**Exercise requirements:** Please find the lines in the entries below that contain the word "computer", and copy each one.

===== Provided entries =====

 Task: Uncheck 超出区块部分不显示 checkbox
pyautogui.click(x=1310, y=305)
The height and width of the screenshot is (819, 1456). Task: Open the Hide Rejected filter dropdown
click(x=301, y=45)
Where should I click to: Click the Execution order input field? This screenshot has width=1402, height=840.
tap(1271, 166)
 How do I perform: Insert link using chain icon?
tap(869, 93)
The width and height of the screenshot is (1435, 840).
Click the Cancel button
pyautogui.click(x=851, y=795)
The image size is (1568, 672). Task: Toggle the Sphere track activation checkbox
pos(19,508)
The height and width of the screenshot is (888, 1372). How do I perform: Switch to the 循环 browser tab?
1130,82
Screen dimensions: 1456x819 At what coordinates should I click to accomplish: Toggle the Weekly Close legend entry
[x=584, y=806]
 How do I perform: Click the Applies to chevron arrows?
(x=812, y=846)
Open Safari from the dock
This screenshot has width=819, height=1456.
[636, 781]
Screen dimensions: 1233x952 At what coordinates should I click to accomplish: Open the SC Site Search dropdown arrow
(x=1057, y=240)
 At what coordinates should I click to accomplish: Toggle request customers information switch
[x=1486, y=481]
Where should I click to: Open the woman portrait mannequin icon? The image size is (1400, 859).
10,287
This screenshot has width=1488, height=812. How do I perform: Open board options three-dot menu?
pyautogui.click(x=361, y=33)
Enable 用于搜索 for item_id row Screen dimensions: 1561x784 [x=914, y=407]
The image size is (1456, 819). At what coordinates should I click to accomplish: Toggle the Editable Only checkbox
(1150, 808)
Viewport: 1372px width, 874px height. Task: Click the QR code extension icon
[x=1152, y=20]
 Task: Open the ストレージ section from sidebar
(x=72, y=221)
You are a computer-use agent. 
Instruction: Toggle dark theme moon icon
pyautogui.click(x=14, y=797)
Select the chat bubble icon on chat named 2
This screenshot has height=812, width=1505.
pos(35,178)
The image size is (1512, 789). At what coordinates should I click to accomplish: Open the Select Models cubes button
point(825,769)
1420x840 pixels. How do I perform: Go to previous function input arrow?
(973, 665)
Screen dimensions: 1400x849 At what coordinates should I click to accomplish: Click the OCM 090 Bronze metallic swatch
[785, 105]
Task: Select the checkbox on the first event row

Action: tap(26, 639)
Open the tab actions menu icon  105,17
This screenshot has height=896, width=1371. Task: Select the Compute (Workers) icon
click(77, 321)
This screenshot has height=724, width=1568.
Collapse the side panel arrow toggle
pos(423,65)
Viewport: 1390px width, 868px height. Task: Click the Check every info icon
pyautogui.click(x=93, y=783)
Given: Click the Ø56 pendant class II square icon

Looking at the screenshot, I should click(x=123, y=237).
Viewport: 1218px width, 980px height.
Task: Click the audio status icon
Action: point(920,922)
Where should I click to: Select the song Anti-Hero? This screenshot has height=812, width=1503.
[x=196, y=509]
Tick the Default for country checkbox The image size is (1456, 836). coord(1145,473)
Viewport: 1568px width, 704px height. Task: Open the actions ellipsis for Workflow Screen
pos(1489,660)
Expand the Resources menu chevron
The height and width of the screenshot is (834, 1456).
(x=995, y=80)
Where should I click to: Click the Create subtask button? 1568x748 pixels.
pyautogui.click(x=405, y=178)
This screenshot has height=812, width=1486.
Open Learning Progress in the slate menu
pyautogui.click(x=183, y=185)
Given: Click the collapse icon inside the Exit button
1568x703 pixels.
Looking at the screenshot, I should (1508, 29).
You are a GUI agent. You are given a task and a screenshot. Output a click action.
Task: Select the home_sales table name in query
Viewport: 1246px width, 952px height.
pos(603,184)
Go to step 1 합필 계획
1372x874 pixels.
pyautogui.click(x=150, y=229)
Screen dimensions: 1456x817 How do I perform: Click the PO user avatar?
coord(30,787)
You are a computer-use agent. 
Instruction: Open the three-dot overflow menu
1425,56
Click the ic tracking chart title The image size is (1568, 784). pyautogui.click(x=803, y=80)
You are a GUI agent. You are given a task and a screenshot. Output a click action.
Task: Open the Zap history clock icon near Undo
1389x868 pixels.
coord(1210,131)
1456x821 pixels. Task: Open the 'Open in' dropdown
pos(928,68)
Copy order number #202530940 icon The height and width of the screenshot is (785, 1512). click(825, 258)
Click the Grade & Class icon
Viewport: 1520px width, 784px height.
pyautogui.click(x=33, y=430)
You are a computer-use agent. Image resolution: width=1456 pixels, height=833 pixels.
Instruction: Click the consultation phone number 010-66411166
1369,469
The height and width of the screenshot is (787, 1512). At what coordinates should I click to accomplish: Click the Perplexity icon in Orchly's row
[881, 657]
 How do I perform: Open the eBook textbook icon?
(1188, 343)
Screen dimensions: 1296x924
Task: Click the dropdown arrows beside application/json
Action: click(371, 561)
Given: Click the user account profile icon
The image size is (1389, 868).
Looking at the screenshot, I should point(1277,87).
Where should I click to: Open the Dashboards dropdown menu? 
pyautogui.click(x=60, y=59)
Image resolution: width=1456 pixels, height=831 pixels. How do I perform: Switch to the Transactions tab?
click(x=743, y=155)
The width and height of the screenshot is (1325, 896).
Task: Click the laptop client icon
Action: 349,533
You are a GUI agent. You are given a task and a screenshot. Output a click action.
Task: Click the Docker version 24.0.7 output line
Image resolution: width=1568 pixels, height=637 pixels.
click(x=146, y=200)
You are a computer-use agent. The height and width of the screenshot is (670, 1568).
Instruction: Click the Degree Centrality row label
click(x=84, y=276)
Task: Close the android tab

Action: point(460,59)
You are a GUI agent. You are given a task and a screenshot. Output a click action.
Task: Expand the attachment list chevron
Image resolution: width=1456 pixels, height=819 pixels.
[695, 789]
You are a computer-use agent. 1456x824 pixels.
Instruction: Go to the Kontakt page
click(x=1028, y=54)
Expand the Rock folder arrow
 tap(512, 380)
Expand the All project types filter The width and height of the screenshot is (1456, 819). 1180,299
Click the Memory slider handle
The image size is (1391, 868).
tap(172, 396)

=====

**Reply to the exercise:**
You are a computer-use agent. 
You are a computer-use agent. 
You are a computer-use agent. Image resolution: width=1456 pixels, height=833 pixels.
You are a computer-use agent. The height and width of the screenshot is (670, 1568).
You are a computer-use agent. 1456x824 pixels.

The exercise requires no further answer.